The status of Ahl al-Kitab is also distinguished from that of the idolaters (Mushrikun).

There is no compulsion is religion. Islam respects the right of others to their faith. Regarding the Alh al-Kitab, Islam also respects their places of worship. Islam also permits the consumption of their slaughtered animals and the marriage to their women.

The Qur’an being the last revealed Scripture encompasses in its teachings, all the articles of faith and practices in the earlier revelations of God to mankind that are essential and indispensable for the guidance and salvation of mankind to the Last Day.

The belief in earlier revelation is an article of faith (Iman) for all Muslims. The teachings of the Qur’an abrogate all previous Scriptures, but this abrogation does not discard the belief in their divine character or origin, in spite of the fact that Muslims believe they have misinterpreted some of and distorted other parts of their scriptures.

These scriptures are traditionally associated with the Tawrat (Torah), the Zabur (Psalms), and the injil (the Gospel).

Some Muslims argue that Ahl-al-Kitab (The people of the Book)are no longer in existence.

They say the present day Christians and Jews are not the sam e as those described in the Qur’an as Ahl-al-Kitab because among other reasons, they have corrupted the teachings of their scriptures.

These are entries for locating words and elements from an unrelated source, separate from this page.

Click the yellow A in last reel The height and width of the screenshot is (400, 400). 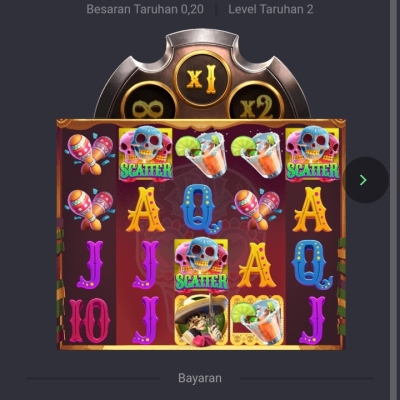pos(312,209)
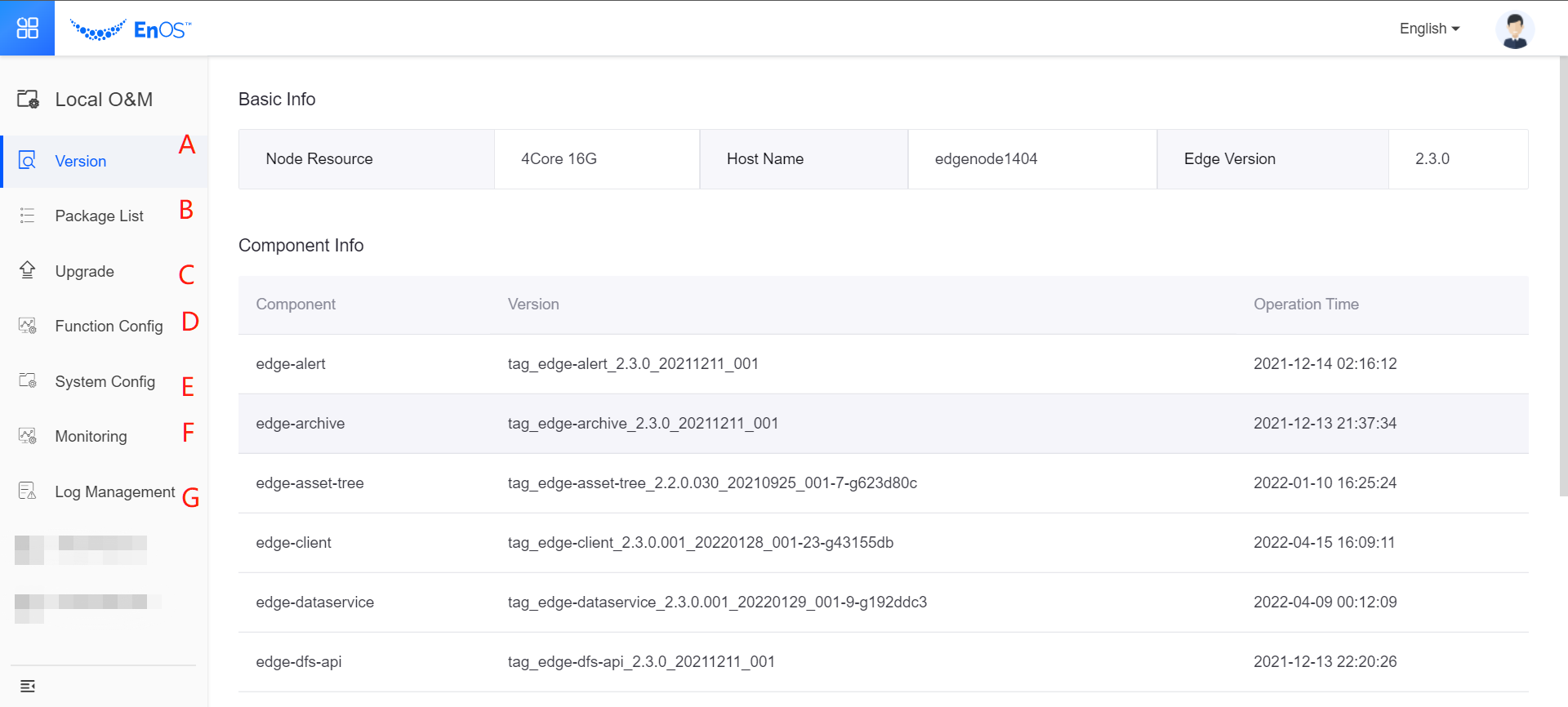Select the edge-archive table row
Viewport: 1568px width, 707px height.
pos(882,424)
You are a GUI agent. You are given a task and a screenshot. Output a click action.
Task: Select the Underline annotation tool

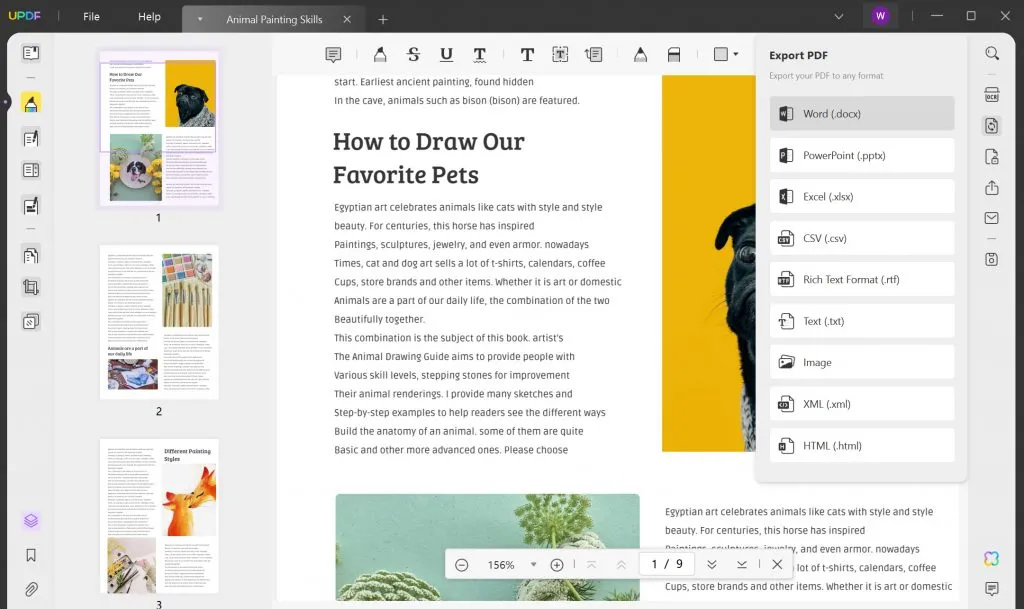(446, 54)
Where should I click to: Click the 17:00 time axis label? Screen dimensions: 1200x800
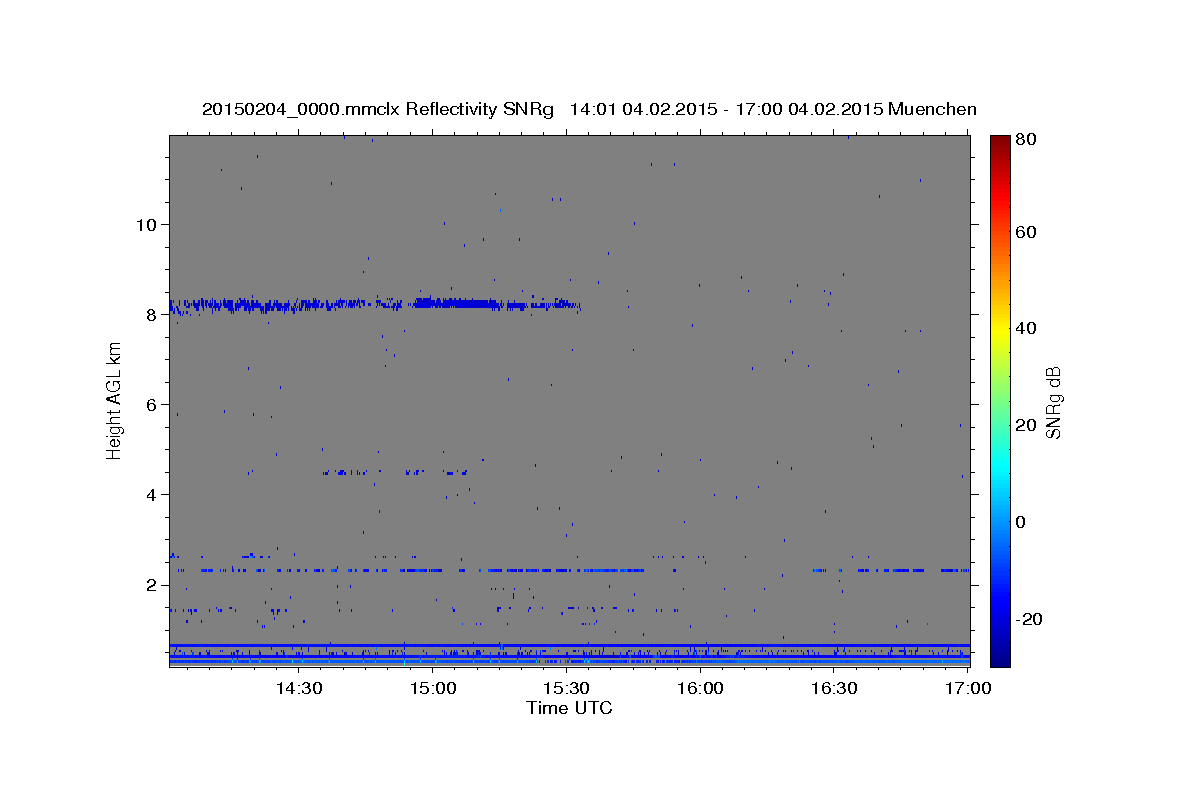968,688
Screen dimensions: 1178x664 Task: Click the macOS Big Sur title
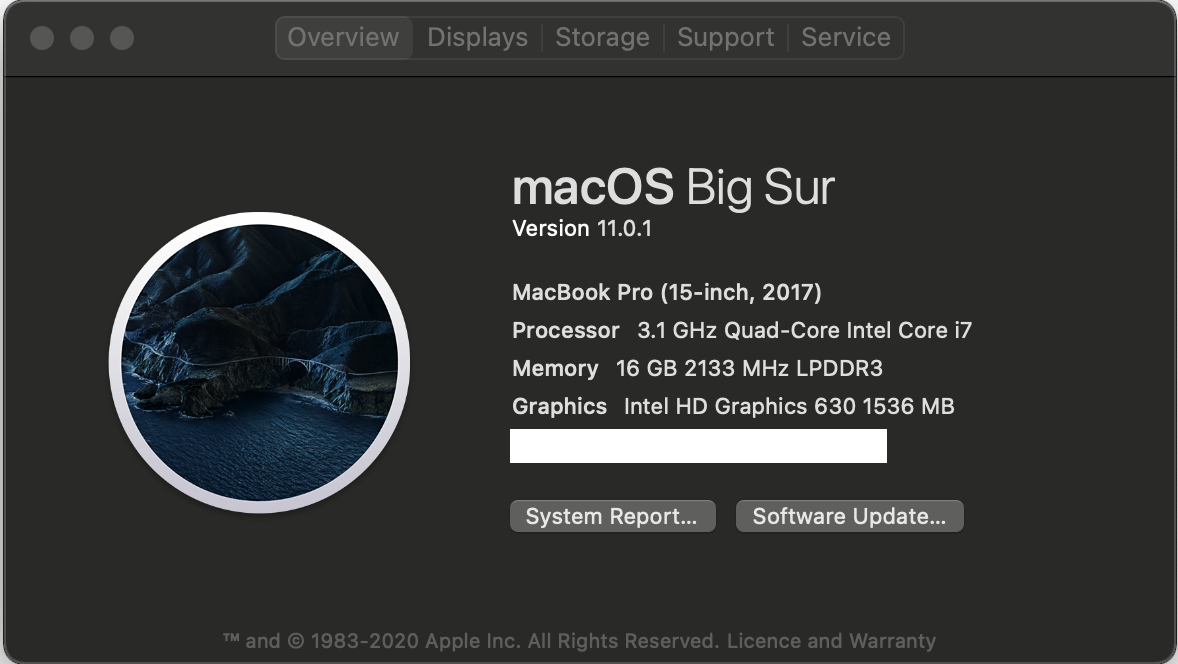click(672, 188)
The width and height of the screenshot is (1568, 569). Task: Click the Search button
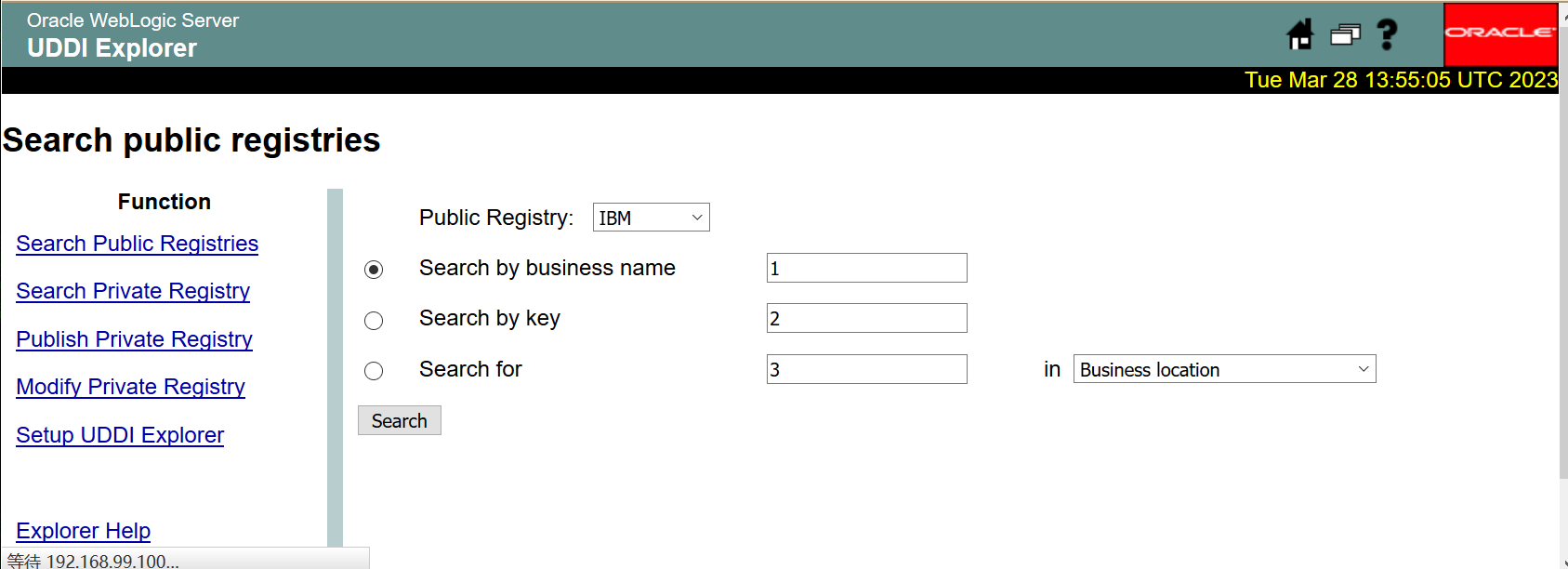coord(399,420)
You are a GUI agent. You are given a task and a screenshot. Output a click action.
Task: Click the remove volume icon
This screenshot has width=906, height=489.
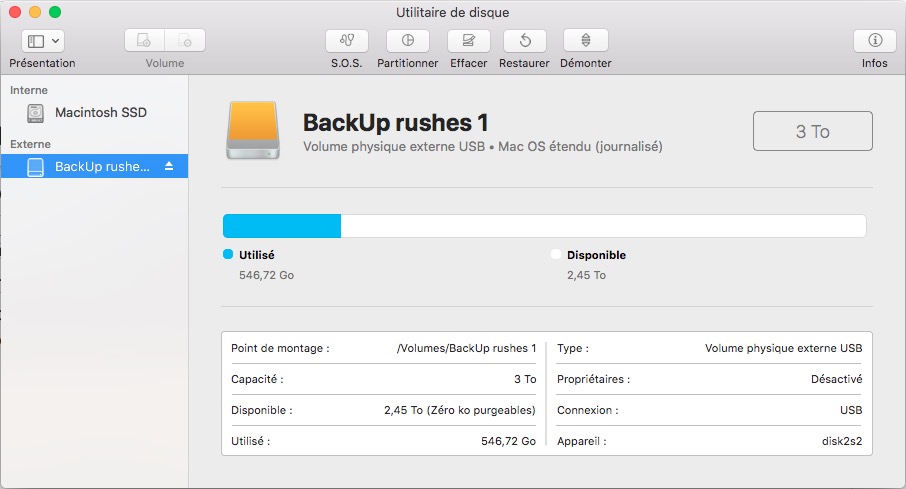[185, 41]
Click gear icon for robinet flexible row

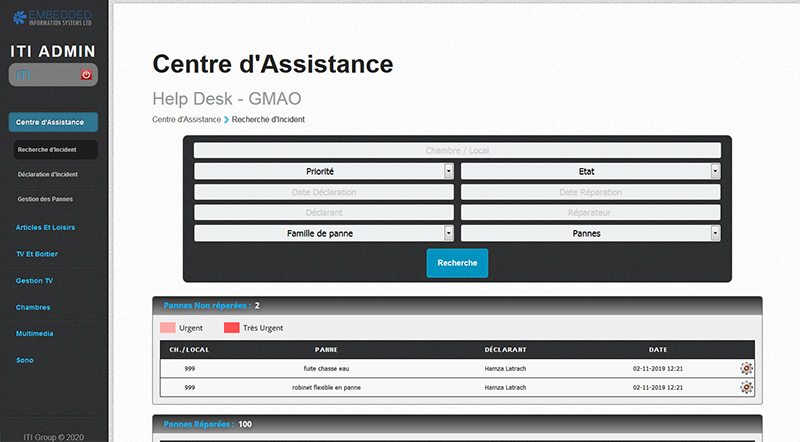746,387
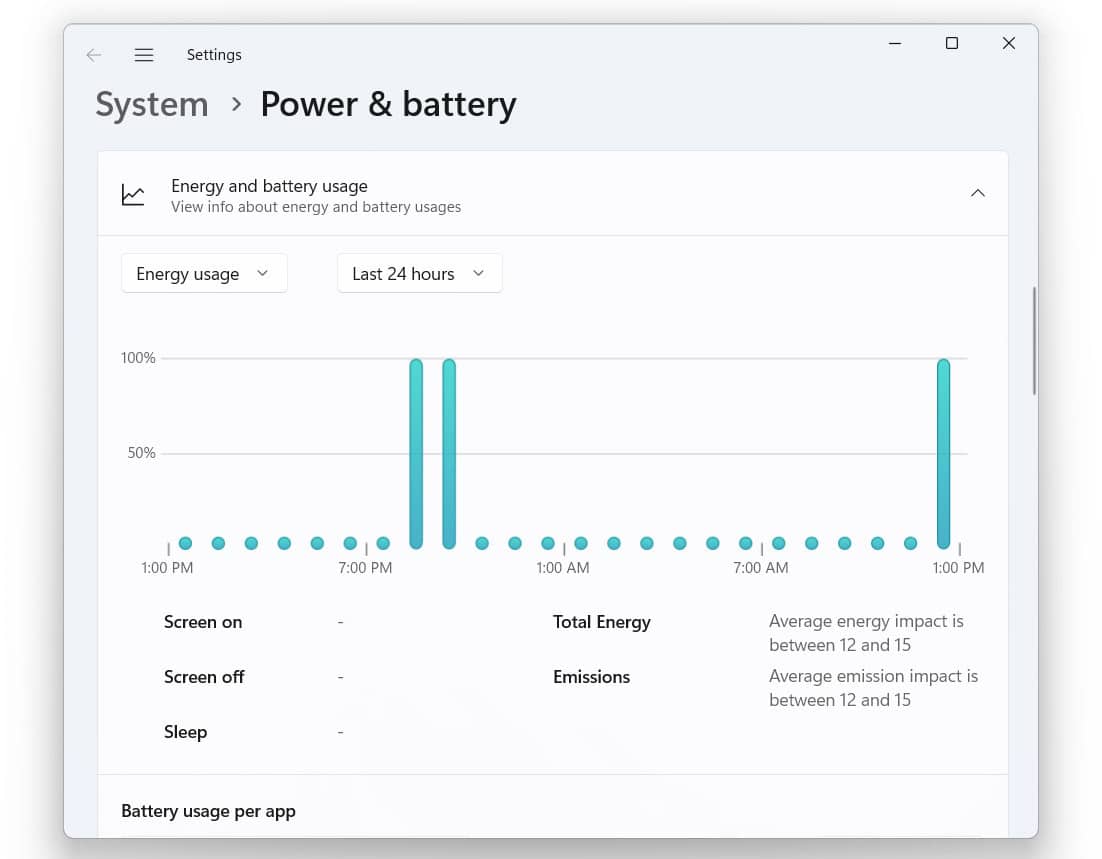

The Qur’an speaks of the Christians at the time of the Prophet (r) as having believed in the Trinity (Qur’an 4:171, 5:73) the sonship of Jesus (Qur’an 9:30), the crucifixion of Jesus (Qur’an 4:157) and the belief that he (and his mother) were divine or to be worshipped (Qur’an 5:116), etc.

Some Jews believed that Uzair was a son of God (Qur’an 9:30). The Qur’an also makes it clear that their scriptures were corrupted (Qur’an 2:79).

In spite of all these un-Islamic articles of faith, the Qur’an and the Prophet (r) still considered these Christians and Jews as Ahl-al-Kitab (People of earlier revelations) and permitted conditional intermarriage, etc. (Qur’an 22:17; 5:5).

To believe that there are no more “Ahl-al-Kitab” existing today would indirectly imply an abrogation or even irrelevance for all practical purposes of all references in the Qur’an or Hadith to Ahl-al-Kitab (Qur’an 3:64; 5:82; 22:17 etc.).

Among the Hadith on the signs of the Last Day are some that indicate the continued presence of Jews and Christians.